Receiving a blood transfusion from Ebola survivor Kent Brantly, who was treated in Atlanta, Georgia, was a turning point. The next day, Mukpo’s eyesight was clearer, his headache and fever had lessened, and his body felt more under his control.

He was released from the hospital last Wednesday and flew back to Rhode Island.

Mukpo said he felt compelled to go to Liberia because he had previously spent about two years there as a human rights advocate.

“I saw these awful things happening to this country that I had a connection to,” he said.

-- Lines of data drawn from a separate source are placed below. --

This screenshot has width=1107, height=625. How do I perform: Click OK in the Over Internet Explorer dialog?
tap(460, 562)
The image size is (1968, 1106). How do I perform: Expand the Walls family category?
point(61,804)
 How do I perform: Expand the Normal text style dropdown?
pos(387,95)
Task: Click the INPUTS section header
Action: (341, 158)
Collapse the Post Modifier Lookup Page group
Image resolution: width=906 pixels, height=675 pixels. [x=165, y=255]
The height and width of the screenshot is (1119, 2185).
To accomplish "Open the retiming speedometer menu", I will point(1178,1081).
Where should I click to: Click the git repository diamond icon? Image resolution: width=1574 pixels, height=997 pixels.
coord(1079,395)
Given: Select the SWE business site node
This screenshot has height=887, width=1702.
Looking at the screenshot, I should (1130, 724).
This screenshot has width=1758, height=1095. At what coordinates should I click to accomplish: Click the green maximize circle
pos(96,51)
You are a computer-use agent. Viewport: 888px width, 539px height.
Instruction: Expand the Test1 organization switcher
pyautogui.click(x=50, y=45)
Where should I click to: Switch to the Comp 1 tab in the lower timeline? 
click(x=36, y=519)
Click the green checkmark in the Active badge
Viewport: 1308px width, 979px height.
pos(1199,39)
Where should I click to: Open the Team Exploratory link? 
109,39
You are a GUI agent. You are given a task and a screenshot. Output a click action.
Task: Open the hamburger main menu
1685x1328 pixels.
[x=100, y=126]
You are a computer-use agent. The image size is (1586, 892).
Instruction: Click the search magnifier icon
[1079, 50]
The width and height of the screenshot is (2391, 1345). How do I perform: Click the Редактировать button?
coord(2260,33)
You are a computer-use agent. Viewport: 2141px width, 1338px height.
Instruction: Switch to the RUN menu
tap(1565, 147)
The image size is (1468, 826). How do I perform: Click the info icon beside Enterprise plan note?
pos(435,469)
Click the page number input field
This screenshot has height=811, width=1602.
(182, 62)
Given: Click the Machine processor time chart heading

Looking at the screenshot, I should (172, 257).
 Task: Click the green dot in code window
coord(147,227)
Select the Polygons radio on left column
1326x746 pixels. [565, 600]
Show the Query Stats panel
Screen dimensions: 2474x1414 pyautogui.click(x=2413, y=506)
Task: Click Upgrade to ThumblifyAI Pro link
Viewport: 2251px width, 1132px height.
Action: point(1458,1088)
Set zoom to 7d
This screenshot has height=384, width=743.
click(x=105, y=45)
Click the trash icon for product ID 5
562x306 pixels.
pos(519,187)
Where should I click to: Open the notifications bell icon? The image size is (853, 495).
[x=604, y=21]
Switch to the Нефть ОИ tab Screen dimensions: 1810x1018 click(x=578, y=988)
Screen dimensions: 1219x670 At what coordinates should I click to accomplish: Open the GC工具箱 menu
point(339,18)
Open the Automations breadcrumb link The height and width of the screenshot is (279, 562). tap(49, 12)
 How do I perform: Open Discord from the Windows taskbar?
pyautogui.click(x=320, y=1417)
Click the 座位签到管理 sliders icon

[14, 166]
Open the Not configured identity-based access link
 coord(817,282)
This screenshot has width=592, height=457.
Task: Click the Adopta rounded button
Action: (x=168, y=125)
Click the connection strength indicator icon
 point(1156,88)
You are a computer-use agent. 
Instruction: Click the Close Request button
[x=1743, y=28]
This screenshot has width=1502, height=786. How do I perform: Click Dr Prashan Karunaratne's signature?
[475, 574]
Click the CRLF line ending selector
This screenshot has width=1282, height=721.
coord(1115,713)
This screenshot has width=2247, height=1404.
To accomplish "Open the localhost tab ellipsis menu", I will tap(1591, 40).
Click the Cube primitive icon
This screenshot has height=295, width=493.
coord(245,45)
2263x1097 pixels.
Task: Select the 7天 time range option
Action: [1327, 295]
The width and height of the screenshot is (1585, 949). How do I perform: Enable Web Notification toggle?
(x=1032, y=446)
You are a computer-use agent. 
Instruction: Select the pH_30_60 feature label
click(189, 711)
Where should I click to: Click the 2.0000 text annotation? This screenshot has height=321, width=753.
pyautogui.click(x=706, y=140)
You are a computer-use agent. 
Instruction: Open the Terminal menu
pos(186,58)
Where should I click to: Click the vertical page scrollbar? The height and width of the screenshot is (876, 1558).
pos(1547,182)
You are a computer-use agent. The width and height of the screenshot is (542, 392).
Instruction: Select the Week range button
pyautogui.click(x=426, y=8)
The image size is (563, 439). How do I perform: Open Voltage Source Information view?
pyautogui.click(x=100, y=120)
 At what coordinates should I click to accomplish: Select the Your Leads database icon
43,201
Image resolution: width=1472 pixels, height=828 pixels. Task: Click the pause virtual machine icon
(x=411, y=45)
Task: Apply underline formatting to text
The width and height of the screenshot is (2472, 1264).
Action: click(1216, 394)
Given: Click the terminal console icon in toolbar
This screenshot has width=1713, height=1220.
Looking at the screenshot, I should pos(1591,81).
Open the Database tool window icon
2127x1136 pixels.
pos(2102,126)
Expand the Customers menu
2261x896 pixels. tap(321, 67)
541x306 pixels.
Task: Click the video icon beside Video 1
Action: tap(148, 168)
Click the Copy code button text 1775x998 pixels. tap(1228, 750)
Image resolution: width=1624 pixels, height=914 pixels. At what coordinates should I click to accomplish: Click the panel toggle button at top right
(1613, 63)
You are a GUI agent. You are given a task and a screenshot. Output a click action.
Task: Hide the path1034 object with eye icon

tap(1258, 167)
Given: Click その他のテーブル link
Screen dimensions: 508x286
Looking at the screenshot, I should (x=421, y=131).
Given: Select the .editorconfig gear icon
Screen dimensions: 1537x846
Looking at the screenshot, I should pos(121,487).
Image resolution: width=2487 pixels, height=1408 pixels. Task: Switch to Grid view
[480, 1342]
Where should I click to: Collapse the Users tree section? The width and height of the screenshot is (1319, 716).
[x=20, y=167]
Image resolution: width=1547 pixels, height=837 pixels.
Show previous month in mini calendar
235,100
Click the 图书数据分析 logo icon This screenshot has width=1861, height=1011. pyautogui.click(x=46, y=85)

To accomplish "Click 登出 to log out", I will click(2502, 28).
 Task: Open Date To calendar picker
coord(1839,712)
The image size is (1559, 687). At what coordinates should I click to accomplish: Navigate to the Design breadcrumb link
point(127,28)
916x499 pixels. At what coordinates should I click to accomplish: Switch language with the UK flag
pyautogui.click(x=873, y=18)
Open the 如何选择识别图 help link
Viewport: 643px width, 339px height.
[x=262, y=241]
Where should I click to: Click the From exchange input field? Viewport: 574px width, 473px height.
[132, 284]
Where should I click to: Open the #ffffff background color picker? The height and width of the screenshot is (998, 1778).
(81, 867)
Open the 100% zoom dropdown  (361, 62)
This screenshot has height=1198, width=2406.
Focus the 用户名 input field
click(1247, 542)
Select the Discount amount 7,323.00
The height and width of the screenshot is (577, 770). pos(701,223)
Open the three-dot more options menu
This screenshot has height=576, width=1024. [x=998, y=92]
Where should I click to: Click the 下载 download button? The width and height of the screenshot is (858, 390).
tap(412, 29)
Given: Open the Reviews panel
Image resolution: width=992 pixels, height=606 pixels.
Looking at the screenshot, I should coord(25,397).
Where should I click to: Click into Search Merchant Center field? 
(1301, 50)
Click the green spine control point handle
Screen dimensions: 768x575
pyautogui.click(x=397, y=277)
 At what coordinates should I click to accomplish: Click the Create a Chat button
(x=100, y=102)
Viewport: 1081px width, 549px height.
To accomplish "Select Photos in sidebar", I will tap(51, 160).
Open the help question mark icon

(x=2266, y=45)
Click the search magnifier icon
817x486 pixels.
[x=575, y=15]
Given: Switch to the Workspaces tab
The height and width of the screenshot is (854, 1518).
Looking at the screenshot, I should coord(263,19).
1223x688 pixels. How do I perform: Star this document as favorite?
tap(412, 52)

“There was still some confusion about what the international response could be. I felt like, ‘OK, if I shoot film, I write, I’m going to help be part of the solution to this’. And I felt like that was worth the risk.”

As for returning to Liberia, Mukpo said he would consider it in the future, under the right circumstances, but for now, he was enjoying being somewhere safe and spending time with his family.

He said he was getting stronger every day and felt grateful, blessed and lucky to be home.

But he said, he was acutely aware of the fact that most people battling the disease did not have a team of doctors.

“I would aspire that people, even in our moment of fear about Ebola in America, would consistently redirect their attention to what’s going on in west Africa,” he said.

“These are good people who are getting sick, these are real people who are getting sick, and they deserve the benefit of everything we can do to help them solve this crisis.”

Many west Africans who survive Ebola lose a family member, or their entire family, to the disease, Mukpo said, and said his heart went out to them. “This thing takes a piece from you,” he said.

“It can be very small, or it can be very big.”

The top infectious control doctor in the US has said mandatory quarantines of health care workers returning from West Africa can have the unintended consequence of discouraging them from volunteering in the Ebola-ravaged region.

Anthony Fauci is the director of the US National Institute of Allergy and Infectious Diseases. He said that as a physician and scientist, he would not have recommended quarantine.

New York, New Jersey and Illinois have imposed mandatory quarantines on travellers returning from West Africa who had contact with Ebola patients.

That move followed an Ebola diagnosis in a Doctors Without Borders doctor last Thursday. The doctor is now in isolation at Bellevue Hospital in New York.

Fauci told local media that active and direct monitoring can accomplish the same thing as quarantine.